Scientific classification
- Kingdom: Plantae
- Clade: Tracheophytes
- Clade: Angiosperms
- Clade: Eudicots
- Clade: Rosids
- Order: Rosales
- Family: Rosaceae
- Genus: Prunus
- Subgenus: Prunus subg. Cerasus
- Species: P. rufa
- Binomial name: Prunus rufa Wall. ex Hook.f.
- Synonyms: Prunus ferruginea Wall.; Prunus imanishii (Kitam.) Ghora & Panigrahi;

= Prunus rufa =

- Authority: Wall. ex Hook.f.
- Synonyms: Prunus ferruginea Wall., Prunus imanishii (Kitam.) Ghora & Panigrahi

Species of tree

Prunus rufa, called Himalayan cherry, is a species of cherry native to Nepal and Burma.
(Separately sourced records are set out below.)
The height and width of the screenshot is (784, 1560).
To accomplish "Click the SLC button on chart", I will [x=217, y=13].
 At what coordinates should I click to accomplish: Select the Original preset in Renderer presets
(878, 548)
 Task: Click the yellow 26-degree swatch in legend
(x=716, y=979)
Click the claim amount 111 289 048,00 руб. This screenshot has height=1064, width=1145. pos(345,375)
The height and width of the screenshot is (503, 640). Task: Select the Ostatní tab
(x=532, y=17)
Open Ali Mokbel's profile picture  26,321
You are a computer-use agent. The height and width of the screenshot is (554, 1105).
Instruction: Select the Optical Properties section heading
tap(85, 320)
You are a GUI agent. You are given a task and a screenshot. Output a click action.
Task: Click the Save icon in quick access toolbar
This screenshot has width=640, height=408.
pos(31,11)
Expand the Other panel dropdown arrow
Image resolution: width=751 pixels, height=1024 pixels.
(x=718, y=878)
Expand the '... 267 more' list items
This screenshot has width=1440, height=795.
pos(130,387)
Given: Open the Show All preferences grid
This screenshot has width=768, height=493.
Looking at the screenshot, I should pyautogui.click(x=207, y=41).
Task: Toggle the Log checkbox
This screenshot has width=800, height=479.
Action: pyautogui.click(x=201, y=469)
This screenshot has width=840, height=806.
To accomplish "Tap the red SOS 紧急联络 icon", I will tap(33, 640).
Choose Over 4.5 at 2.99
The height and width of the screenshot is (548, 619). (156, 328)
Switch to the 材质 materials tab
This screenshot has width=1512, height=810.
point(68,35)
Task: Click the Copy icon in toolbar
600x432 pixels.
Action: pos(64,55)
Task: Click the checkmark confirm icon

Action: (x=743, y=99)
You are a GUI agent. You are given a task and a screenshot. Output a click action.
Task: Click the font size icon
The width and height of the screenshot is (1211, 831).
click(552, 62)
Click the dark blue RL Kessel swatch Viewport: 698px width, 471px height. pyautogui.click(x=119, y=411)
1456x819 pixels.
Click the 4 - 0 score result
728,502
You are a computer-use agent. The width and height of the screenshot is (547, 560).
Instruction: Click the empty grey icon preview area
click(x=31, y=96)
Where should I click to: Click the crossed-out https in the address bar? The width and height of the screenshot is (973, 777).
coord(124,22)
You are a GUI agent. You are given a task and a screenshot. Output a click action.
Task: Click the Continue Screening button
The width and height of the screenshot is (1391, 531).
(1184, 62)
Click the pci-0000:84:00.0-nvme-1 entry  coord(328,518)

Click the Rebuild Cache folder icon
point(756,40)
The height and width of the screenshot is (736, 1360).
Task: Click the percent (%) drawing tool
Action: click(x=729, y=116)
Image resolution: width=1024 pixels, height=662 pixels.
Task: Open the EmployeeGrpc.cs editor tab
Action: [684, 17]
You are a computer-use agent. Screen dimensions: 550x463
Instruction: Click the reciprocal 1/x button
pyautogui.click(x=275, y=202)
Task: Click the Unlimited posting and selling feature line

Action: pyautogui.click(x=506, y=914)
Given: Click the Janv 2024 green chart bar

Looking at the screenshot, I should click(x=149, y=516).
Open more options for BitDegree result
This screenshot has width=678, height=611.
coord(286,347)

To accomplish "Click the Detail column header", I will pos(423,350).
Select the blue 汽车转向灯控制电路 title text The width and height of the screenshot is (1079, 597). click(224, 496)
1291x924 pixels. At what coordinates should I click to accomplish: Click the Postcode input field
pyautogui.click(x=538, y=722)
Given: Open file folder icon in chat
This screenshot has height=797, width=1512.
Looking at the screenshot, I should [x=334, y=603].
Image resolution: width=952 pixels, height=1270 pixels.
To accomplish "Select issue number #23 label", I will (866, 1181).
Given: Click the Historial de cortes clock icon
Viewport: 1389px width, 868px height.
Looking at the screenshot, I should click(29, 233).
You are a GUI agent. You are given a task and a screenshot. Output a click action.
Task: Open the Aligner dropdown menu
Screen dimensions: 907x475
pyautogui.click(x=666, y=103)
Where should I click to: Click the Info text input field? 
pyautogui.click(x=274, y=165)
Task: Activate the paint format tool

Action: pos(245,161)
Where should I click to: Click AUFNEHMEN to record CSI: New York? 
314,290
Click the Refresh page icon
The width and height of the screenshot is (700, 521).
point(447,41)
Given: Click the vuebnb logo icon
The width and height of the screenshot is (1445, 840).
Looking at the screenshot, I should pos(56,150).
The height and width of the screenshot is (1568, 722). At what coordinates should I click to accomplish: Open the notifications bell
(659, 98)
It is used as an ornamental elsewhere for its striking shiny brown bark. It has been found growing at 3925 m above sea level in the Himalayas.

==Description==

Prunus rufa is a small deciduous tree reaching a height of 15–20 ft. Its calyx tubes are 11–15 mm long and its leaf blades are 2.8–5 cm long. The smooth bark is a shiny brown, with prominent horizontal lenticels, similar to the coppery-red bark of the Tibetan cherry, Prunus serrula and similar to but lighter than the mahogany-brown bark of P. himalaica. Its phenotype suggests close affinity with four other Himalayan species of Prunus; P. topkegolensis, P. harae, P. taplejungnica and P. singalilaensis. Some sources consider P. ferruginea to be a synonym.